Tuesday was a bright day in DeKalb County, a day when the constant stream of bad news about corruption and divisiveness and incorporation movements was forgotten. At least for a while.

On Tuesday, the voters of DeKalb, north and south, east and west, black and white, all agreed on an issue vital to the county’s future – that Vernon Jones should have no part in it.

This year, Vernon, DeKalb’s erstwhile Mr. CEO, donned a Stetson and asked the county’s residents if he could be their sheriff. Voters, to their lasting credit and sense of decency, loudly told him For Crying Out Loud Would You Get Lost Already?!

The electoral spanking — 76.3 percent to 23.6 percent — was almost embarrassing for the unembarrassable Jones. One would like to think it’s the end of the road for his racial politics, that a wooden stake has been pounded through his political heart.

Jones has lost badly in two other elections in DeKalb since leaving the CEO’s office in 2009, primaries for the U.S. Senate and Congress. One might think the message has been clearly delivered — punctuated with an exclamation point, even — although my guess is that Jones blames this most recent lopsided defeat on an unfair press, bigoted whites and self-hating blacks.

This time around, he employed a time-honored guerilla campaign to appeal to South DeKalb’s black population, that they were getting screwed by The Man. That the current sheriff was named Jeff Mann needed no further proof of the conspiracy.

That Mann also is black did not matter. Jones’ campaign put out a last-minute flier of a dangling puppet (Mann) being controlled by white hands from North DeKalb. He also told a Pine Lake City Council member, George Chidi, who is himself black and something of a rabble rouser on his blog, that he was “drinking Clorox.” You know – acting white.

'People are tired of it'

David George, a retired Greyhound driver and longtime county resident, summed up a commonly held feeling that people had in dispatching Jones.

“People are tired of it. I hope this is a turn in the right direction for DeKalb County, a chance to leave behind many of the embarrassments we’ve had in recent years,” said George, a founder of the newly formed South DeKalb Improvement Association. “We have to change the image of the county.”

Tom Brown has been a fixture in DeKalb government for decades, including the last 13 years as sheriff (and was a key supporter of Jeff Mann). “There is so much disgust with the perception of what DeKalb is today versus what it was in the 1980s under (former CEO) Manuel Maloof that any attempt to divide the county is an automatic ‘no’ vote for you,” Brown said.

Jones was elected the county’s first black CEO in 2000 and even seemed as if he could be a bridge builder. But his administration discriminated against white employees and engaged, Brown said, in some hinky antics.

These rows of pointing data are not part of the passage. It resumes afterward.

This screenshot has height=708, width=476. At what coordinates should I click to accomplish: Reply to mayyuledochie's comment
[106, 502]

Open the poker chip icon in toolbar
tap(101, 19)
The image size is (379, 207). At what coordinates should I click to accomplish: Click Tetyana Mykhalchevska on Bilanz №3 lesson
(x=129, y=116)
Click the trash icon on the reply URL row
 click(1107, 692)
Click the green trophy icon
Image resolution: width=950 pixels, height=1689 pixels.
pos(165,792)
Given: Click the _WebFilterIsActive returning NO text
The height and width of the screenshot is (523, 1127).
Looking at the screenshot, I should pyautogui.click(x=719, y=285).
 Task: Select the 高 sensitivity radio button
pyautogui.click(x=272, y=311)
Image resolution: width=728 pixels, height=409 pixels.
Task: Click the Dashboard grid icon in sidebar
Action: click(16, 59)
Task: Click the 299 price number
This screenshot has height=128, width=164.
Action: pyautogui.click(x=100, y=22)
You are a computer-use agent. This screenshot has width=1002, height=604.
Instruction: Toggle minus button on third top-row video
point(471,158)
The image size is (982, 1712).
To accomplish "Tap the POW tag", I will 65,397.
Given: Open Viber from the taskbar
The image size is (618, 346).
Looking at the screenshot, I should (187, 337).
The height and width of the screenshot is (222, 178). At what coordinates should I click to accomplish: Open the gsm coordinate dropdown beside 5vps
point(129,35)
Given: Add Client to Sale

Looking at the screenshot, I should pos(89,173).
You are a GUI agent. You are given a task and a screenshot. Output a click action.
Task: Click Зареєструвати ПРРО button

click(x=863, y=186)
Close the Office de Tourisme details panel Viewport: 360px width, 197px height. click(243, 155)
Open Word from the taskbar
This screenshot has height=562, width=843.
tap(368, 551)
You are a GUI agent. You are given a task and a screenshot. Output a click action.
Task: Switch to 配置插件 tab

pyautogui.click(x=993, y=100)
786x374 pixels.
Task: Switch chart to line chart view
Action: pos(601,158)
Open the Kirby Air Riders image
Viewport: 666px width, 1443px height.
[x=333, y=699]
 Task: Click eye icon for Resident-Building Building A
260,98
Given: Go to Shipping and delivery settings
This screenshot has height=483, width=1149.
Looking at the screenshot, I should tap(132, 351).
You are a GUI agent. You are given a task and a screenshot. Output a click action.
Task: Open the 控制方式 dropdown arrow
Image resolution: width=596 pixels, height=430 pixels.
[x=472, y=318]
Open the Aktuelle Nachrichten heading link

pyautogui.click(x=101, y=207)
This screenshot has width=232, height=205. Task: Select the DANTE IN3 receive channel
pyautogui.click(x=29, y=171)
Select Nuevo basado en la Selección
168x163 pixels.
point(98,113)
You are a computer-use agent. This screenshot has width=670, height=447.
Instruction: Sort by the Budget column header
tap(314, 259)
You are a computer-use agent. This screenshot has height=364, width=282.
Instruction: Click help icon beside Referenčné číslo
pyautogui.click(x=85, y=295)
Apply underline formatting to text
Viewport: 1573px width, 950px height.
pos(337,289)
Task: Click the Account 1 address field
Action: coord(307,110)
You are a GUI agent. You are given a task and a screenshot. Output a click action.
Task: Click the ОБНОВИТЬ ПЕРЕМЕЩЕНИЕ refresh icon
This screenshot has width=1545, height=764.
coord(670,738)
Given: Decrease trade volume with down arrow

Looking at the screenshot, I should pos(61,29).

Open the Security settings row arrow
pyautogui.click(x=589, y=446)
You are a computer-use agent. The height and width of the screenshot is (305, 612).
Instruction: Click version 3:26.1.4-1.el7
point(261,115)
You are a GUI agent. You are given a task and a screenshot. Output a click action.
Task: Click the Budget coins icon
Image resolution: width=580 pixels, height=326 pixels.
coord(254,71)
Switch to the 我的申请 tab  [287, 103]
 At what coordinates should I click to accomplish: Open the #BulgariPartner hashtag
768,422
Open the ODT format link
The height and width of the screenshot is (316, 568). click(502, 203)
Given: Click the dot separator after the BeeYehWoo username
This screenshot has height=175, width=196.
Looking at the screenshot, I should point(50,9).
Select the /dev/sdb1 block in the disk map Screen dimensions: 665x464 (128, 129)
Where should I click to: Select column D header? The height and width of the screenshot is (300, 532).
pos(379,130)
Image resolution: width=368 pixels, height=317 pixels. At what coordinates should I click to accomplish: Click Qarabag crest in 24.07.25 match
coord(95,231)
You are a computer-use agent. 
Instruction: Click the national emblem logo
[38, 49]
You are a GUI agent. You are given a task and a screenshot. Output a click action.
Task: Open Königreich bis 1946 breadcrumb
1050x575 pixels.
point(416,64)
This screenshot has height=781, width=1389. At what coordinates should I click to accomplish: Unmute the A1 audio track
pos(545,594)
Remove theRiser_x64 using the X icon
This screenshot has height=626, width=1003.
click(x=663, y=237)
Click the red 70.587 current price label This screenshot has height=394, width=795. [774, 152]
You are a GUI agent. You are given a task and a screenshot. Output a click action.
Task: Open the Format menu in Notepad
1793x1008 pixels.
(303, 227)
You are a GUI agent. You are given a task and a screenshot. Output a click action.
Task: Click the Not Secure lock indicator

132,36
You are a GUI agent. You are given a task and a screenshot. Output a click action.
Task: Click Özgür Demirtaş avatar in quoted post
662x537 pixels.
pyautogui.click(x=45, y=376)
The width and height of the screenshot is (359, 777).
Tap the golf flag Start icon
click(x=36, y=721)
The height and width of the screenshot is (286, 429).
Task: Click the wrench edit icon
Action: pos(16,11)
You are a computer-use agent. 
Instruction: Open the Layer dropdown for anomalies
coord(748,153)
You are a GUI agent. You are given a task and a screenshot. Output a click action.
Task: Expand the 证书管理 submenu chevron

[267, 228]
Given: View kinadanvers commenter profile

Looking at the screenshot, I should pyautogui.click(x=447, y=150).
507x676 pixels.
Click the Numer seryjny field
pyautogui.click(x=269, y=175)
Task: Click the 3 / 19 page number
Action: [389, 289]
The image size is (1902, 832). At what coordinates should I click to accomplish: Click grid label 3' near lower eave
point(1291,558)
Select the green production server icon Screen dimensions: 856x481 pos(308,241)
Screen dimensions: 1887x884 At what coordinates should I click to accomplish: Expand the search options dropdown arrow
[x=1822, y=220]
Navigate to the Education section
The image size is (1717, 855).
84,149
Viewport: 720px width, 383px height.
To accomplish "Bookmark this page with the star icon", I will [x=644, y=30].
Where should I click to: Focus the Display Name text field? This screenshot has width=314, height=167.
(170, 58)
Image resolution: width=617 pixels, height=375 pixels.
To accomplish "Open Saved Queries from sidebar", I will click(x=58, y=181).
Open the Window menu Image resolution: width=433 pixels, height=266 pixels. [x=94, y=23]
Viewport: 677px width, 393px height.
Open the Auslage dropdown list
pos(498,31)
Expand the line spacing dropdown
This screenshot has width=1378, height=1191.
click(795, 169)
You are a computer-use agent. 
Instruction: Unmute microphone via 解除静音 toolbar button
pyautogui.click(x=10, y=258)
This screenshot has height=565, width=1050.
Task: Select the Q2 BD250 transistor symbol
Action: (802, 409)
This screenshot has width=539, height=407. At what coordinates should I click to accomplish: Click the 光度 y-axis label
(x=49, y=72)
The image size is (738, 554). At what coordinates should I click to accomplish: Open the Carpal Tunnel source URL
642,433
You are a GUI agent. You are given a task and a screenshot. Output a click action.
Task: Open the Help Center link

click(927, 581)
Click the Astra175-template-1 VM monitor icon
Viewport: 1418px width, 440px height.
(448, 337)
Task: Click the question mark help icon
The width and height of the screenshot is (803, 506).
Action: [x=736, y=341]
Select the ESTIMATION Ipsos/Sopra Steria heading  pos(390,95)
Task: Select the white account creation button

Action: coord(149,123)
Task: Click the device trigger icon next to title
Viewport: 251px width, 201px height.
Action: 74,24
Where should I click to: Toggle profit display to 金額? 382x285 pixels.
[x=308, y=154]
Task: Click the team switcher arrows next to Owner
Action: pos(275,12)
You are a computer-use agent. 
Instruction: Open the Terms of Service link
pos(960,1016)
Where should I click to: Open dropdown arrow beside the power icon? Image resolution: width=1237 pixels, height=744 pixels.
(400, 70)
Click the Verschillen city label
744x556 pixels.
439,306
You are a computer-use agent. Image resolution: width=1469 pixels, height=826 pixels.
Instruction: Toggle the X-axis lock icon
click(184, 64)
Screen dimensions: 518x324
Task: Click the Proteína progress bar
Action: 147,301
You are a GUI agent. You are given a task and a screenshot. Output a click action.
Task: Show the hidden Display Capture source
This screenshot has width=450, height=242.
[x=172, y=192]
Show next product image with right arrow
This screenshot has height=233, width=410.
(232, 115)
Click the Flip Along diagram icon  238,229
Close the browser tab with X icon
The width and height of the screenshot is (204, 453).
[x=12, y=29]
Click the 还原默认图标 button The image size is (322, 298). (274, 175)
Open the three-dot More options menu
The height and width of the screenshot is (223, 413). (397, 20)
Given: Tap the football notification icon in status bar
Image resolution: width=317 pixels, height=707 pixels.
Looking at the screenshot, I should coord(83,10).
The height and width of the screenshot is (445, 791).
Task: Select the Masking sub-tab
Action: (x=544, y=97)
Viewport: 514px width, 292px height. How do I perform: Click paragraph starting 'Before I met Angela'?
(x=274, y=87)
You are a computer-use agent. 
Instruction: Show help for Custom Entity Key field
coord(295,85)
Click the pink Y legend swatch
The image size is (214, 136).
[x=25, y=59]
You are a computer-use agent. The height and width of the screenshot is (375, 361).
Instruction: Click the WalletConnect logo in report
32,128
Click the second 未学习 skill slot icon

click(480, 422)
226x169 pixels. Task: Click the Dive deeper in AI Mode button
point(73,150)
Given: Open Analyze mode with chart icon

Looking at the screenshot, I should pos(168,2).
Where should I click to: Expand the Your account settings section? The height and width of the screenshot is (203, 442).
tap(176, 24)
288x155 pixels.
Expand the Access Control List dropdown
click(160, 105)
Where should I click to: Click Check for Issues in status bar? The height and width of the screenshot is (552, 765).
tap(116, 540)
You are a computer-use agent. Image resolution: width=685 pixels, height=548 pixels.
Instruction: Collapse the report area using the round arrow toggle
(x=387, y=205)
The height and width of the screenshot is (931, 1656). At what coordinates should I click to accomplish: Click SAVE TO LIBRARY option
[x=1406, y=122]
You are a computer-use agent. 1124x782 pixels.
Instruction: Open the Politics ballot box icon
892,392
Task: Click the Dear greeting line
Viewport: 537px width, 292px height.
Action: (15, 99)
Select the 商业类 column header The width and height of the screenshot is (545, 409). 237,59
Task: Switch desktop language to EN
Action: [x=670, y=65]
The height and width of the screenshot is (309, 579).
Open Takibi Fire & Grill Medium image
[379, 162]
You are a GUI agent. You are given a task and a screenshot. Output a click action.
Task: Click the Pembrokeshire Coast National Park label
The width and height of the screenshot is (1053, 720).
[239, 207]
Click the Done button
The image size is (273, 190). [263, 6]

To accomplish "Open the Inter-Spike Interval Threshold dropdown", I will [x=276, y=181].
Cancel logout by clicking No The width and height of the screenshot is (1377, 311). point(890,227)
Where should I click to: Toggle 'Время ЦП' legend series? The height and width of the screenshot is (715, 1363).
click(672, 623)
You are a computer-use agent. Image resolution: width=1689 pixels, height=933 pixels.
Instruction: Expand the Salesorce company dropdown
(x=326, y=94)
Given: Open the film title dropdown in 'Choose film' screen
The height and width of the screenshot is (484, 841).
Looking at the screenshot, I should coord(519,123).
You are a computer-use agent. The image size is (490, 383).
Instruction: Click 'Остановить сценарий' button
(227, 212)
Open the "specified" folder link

I reached out to Jones, but he has steadfastly refused to talk.

Jones is the patron saint of the incorporation movement in the county, Brown said.

“We would not have the city of Dunwoody if Vernon Jones was not CEO,” Brown said. “That blood is on his hands.”

He said developers are waiting and watching to see what happens in the next nine months before deciding to invest in the county.

What if Jones had won? Brown thought for a few seconds before saying, “I think a lot of people would have given up” on DeKalb.

'A little act of sanity'

Electing a bland and non-controversial candidate like Mann was “a little act off sanity in what has been a bad situation for several years,” said state Rep. Tom Taylor, one of Dunwoody’s founders. “From an economic standpoint, electing (Jones) would draw the wrong kind of attention to DeKalb.”

The common narrative has been that the incorporation movement is a white thing, a move to get out from under black leadership. And there is a certain amount of truth to that.

The area around Stonecrest Mall, however, is surrounded by black neighborhoods, and many of those residents were also looking into creating a city.

Jason Lary, a leader of that movement, said people sent Vernon packing because “we’ve just gotten tired of it. It’s gotten us nowhere.”

The election “was a moment of awareness. People want to go in a different direction and this pretty much proved it.”

Lary knows Jones and enumerated his good points: charismatic, smart, consummate politician.

I asked Lary whether he supported Mann, and he wavered, worried that he might anger Vernon and invite reprisals, such as the demise of his cityhood movement.

But perhaps Vernon is no longer a factor, I suggested.

Lary laughed at the notion. “Yes, I supported Mann,” he said.

DeKalb voters have come through again.

They ousted corrupt Sheriff Sid Dorsey.

They ran off Cynthia McKinney. Twice.

And squashed Vernon again.

Maybe in DeKalb County there is hope.